[Pixel coordinate grounding data]

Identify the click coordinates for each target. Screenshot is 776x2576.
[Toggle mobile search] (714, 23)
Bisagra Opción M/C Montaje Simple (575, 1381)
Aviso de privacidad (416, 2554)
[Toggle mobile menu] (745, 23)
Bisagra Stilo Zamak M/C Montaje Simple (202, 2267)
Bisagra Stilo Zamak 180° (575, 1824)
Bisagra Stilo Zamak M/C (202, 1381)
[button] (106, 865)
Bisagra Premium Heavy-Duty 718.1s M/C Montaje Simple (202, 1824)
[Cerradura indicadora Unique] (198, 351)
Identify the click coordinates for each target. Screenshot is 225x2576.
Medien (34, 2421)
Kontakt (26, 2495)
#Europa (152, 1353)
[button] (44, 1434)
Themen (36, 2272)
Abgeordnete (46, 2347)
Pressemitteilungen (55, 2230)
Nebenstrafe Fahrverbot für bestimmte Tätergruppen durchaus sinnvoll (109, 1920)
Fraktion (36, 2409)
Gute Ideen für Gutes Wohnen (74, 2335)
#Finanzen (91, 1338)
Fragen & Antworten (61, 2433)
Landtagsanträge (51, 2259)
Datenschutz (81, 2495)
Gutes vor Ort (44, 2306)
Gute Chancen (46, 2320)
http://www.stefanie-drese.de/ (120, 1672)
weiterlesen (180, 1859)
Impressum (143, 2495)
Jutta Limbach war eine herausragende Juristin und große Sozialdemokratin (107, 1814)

◆ **What is needed**: Please find every line in the records that contains the word "Screenshot", and copy it out.

◆ **Answer**:
Identify the click coordinates for each target. Screenshot is 776x2576.
Identify the click coordinates for each target. Screenshot is 225x2576.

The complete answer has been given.